I subsequently got involved with the Blacklist Support Group and, with some wonderful men and women activists, we fought a six-year court case against the big multinational building companies. Their defence was claiming an ‘over-zealous HR department’ rather than a national criminal conspiracy to blacklist trade union activists who were only fighting for better pay and conditions on site. We secured compensation and an apology (for getting caught) but no real justice. No-one appeared in court and no big company director was prosecuted.         

Anger and distress

When I first saw my file, the first entry was the Taylor Woodrow job with a comment that I had been on strike and I was an ‘instigator of the union’. There were many other comments from other companies, not all relating to my work, it contained my National Insurance number, my address and even my parents address, where they had moved in 1982, and where I had never lived. It also mentioned meetings I had been to with other trade unionists and articles I had written for Militant Builder and Building Worker Rank and File. It emerged that those meetings had been infiltrated and spied on by undercover Police who pretended to be building workers, who then moved into environmental groups and who abused female activists by entering fraudulent relationships by pretending to be building worker trade unionists, something I feel angry about as they pretended to be people like me. I had not imagined the blacklist! It did exist and it did happen. My feelings of anger and distress were overwhelming at the time.

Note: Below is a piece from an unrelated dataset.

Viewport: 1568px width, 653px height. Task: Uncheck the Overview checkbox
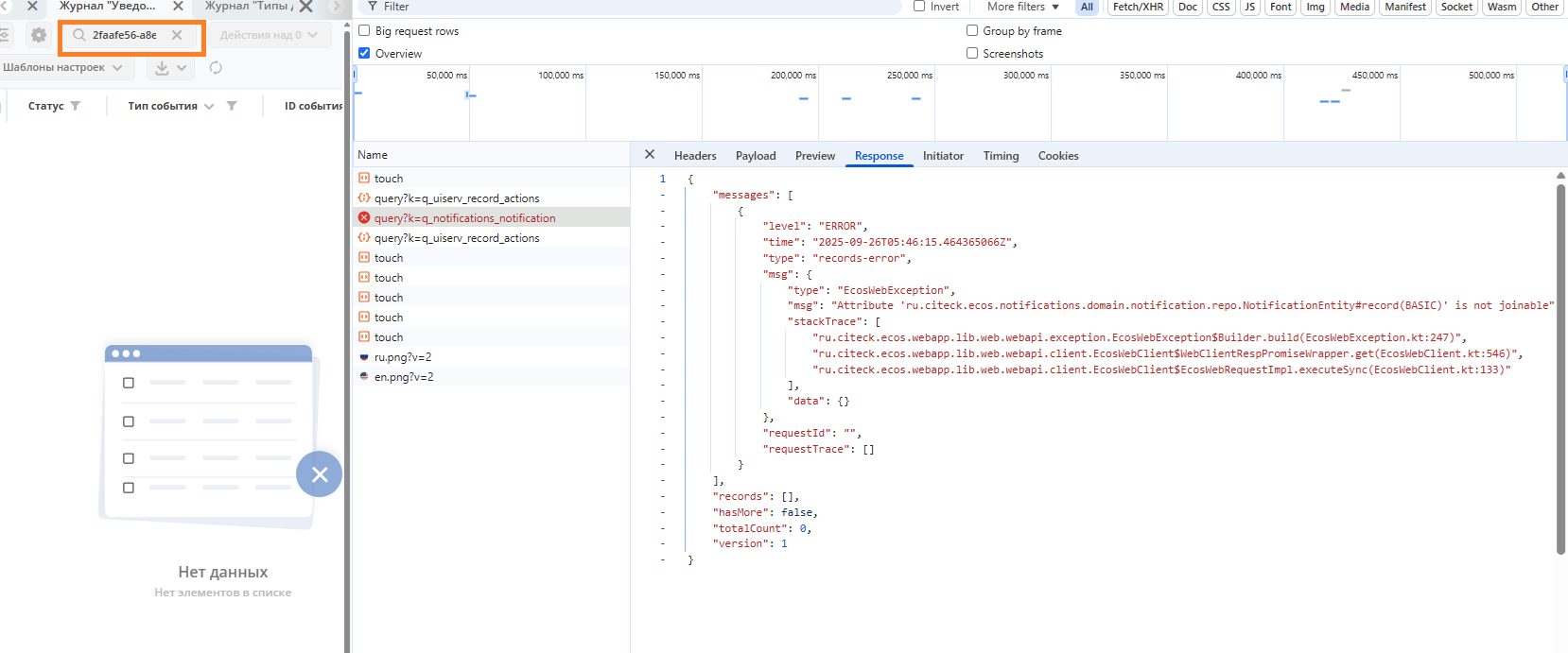pos(364,54)
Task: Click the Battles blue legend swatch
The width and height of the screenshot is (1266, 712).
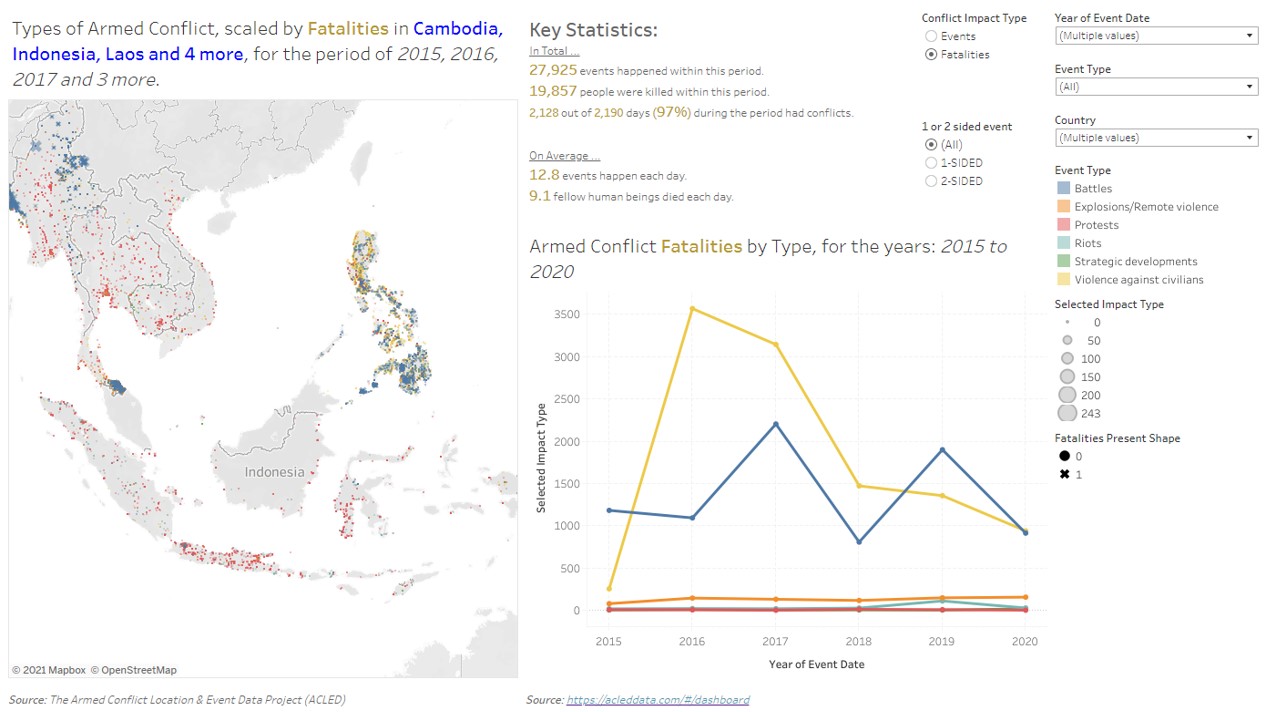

On this Workers Memorial Day, I like to think of the good union activists that I worked with and knew about that are no longer with us. Pat McGowan, Alan Tattam; my branch officials Bob Gordon and Jack Murphy, who were honest trade unionists in a corrupt industry; Des Warren from the Shrewsbury Three; Gerry Kelly from Birmingham and Brian Higgins, the most blacklisted man in the UK. Think of the past and learn from it but fight for the present and the future and support the young workers like the Independent Workers Union (IWGB) in what is now the new gig economy.